The following databases were searched, the Cochrane Central Register of Controlled Trials (CENTRAL) (Issue 1, 2013), MEDLINE (1948 to March, week 10, 2013) and EMBASE (1970 to 2013, week 10). Reference lists of all identified studies were searched. Two journals, the Journal of Neuro-Oncology and Neuro-oncology, were handsearched from 1991 to 2013, including all conference abstracts. Neuro-oncologists, trial authors and manufacturers were contacted regarding ongoing and unpublished trials.
Study participants included patients of all ages with a presumed new or recurrent brain tumour (any location or histology) from clinical examination and imaging (computed tomography (CT), magnetic resonance imaging (MRI) or both). Image guidance interventions included intra-operative MRI (iMRI); fluorescence guided surgery; neuronavigation including diffusion tensor imaging (DTI); and ultrasonography. Included studies had to be randomised controlled trials (RCTs) with comparisons made either with patients having surgery without the image guidance tool in question or with another type of image guidance tool. Subgroups were to include high grade glioma; low grade glioma; brain metastasis; skull base meningiomas; and sellar or parasellar tumours.

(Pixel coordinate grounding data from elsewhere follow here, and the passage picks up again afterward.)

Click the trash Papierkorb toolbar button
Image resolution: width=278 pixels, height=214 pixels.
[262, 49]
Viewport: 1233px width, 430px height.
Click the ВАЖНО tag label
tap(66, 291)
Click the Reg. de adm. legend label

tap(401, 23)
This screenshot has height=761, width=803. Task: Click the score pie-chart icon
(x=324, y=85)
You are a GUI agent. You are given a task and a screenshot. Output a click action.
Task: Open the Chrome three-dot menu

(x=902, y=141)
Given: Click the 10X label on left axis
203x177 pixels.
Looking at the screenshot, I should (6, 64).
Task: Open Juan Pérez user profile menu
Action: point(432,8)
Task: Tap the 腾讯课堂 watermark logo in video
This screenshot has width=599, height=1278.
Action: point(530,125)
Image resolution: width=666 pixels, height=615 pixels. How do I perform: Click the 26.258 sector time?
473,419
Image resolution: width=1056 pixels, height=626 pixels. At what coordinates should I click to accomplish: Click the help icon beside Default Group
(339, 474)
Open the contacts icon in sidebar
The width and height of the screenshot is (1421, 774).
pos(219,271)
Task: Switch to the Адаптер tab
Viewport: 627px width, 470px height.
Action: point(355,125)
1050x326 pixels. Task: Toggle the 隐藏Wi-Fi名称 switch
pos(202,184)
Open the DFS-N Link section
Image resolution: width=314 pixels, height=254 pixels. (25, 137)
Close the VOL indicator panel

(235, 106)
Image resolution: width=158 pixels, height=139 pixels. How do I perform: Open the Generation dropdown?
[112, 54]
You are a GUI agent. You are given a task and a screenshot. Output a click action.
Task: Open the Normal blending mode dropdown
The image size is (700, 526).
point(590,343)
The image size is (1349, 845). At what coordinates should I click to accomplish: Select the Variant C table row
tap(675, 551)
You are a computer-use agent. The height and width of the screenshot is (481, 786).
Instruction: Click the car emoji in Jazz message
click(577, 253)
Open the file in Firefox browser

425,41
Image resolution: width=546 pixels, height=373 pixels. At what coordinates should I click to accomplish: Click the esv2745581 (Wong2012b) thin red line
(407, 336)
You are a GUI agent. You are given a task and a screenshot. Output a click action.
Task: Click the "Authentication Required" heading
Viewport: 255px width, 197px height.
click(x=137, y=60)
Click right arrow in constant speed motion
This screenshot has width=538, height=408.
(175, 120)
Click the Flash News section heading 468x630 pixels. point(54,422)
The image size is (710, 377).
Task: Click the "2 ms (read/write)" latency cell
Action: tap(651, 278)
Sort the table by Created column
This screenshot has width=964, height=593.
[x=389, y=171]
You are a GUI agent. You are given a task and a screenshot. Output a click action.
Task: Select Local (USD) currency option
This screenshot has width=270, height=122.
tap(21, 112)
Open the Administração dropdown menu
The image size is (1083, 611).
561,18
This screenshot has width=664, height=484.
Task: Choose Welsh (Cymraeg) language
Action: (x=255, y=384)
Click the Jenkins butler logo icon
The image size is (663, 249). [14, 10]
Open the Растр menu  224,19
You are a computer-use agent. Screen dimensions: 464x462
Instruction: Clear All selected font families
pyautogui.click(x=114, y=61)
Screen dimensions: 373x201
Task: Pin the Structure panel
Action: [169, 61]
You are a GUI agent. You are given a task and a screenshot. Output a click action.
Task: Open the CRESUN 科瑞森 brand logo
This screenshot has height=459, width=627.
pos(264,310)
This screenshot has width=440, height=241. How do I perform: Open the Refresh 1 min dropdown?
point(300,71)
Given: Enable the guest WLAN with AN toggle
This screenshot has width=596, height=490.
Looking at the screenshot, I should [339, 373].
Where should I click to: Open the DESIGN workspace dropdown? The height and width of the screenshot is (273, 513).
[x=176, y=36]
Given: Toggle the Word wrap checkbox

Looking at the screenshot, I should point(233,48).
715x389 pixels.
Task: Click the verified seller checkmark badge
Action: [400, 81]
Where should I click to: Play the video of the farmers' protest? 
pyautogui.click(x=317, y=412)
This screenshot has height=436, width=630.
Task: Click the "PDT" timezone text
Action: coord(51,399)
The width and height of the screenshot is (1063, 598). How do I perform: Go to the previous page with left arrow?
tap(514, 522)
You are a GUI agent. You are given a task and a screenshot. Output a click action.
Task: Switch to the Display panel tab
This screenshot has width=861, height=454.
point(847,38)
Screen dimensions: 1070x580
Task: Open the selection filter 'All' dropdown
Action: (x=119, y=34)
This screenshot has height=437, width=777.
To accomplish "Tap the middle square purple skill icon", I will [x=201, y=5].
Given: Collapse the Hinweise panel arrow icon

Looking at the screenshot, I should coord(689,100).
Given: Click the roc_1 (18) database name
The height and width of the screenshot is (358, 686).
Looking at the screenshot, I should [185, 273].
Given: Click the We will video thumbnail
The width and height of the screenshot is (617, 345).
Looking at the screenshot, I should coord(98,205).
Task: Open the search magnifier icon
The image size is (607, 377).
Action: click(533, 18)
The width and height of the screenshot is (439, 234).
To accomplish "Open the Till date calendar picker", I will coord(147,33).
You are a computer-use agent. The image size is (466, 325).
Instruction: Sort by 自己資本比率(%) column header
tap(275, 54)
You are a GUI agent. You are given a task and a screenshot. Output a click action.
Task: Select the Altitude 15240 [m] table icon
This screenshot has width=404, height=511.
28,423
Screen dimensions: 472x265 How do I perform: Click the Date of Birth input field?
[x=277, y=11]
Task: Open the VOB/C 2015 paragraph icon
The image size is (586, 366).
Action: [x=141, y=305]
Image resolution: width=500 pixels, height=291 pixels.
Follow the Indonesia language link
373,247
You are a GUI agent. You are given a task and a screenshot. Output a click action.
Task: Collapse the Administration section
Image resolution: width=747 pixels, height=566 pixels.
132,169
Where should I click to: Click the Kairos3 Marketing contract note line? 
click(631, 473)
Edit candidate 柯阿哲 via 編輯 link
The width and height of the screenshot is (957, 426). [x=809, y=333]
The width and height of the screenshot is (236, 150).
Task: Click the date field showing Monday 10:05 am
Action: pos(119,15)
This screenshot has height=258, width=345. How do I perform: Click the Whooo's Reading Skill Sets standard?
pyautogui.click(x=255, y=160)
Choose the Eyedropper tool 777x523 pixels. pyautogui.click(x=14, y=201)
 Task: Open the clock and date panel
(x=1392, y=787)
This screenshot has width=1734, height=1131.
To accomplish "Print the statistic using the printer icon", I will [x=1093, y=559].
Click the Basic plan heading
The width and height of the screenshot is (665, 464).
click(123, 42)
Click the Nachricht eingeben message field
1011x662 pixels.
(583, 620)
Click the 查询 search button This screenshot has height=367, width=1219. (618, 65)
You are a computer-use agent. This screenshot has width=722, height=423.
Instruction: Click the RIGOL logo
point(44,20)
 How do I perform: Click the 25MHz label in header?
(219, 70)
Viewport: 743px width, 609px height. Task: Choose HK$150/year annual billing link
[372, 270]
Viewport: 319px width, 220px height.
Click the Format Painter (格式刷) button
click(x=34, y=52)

Two review authors independently assessed the search results for relevance, undertook critical appraisal according to known guidelines, and extracted data using a pre-specified pro forma.
Four RCTs were identified, each using a different image guided technique: 1. iMRI (58 patients), 2. 5-aminolevulinic acid (5-ALA) fluorescence guided surgery (322 patients), 3. neuronavigation (45 patients) and 4. DTI-neuronavigation (238 patients). Meta-analysis was not appropriate due to differences in the tumours included (eloquent versus non-eloquent locations) and variations in the image guidance tools used in the control arms (usually selective utilisation of neuronavigation). There were significant concerns regarding risk of bias in all the included studies, especially for the study using DTI-neuronavigation. All studies included patients with high grade glioma, with one study also including patients with low grade glioma. The extent of resection was increased with iMRI (risk ratio (RR) (incomplete resection) 0.13, 95% CI 0.02 to 0.96, low quality evidence), 5-ALA (RR 0.55, 95% CI 0.42 to 0.71) and DTI-neuronavigation (RR 0.35, 95% CI 0.20 to 0.63, very low quality evidence). Insufficient data were available to evaluate the effects of neuronavigation on extent of resection. Reporting of adverse events was incomplete, with a suggestion of significant reporting bias. Overall, reported events were low in most studies, but there was concern that surgical resection using 5-ALA may lead to more frequent early neurological deficits. There was no clear evidence of improvement in overall survival (OS) with 5-ALA (hazard ratio (HR) 0.82, 95% CI 0.62 to 1.07) or DTI-neuronavigation (HR 0.57, 95% CI 0.32 to 1.00) in patients with high grade glioma. Progression-free survival (PFS) data were not available in the appropriate format for analysis.
Data for quality of life (QoL) were only available for one study and suffered from significant attrition bias.